The government is facing increasing pressure to pay up to £15bn in compensation to workers who lost their pensions after it was heavily criticised by an influential group of MPs.

A report by the public administration select committee has concluded that the government misled employees over the security of occupational pension schemes and has since been more concerned with denials than compensation.

The committee gave its full backing to similar conclusions by the parliamentary ombudsman, Ann Abraham, who investigated the plight of 85,000 workers who lost pensions when their employers folded.

Her report, published in March, concluded government maladministration had meant workers were not fully aware of risks and called for victims to be fully compensated for lost pensions and to be awarded damages for their suffering.

Ministers refused to accept her findings and said they would not use taxpayers’ cash to compensate workers.

The committee said ministers’ rejection of the ombudsman’s findings raised “fundamental constitutional issues”.

“The government has been far too ready to dismiss the ombudsman’s findings of maladministration,” the committee said. “We trust that this report will act as a warning.”

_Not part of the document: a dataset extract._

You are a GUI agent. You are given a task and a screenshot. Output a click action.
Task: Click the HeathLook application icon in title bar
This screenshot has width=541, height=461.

It said better payouts were urgently needed for tens of thousands of workers who lost some or all of their pensions after their companies went bust.

The Department for Work and Pensions said that enacting recommendations by the ombudsman could cost the government some £15bn over the long term.

“We do not agree that the government acted with maladministration or that there is a link between the general, introductory information we published and the loss of people’s pensions,” a spokesman told the Guardian.

“We do, of course, have the utmost sympathy for the plight of people in this situation, which is why we recently extended the financial assistance scheme with a commitment of £2bn.”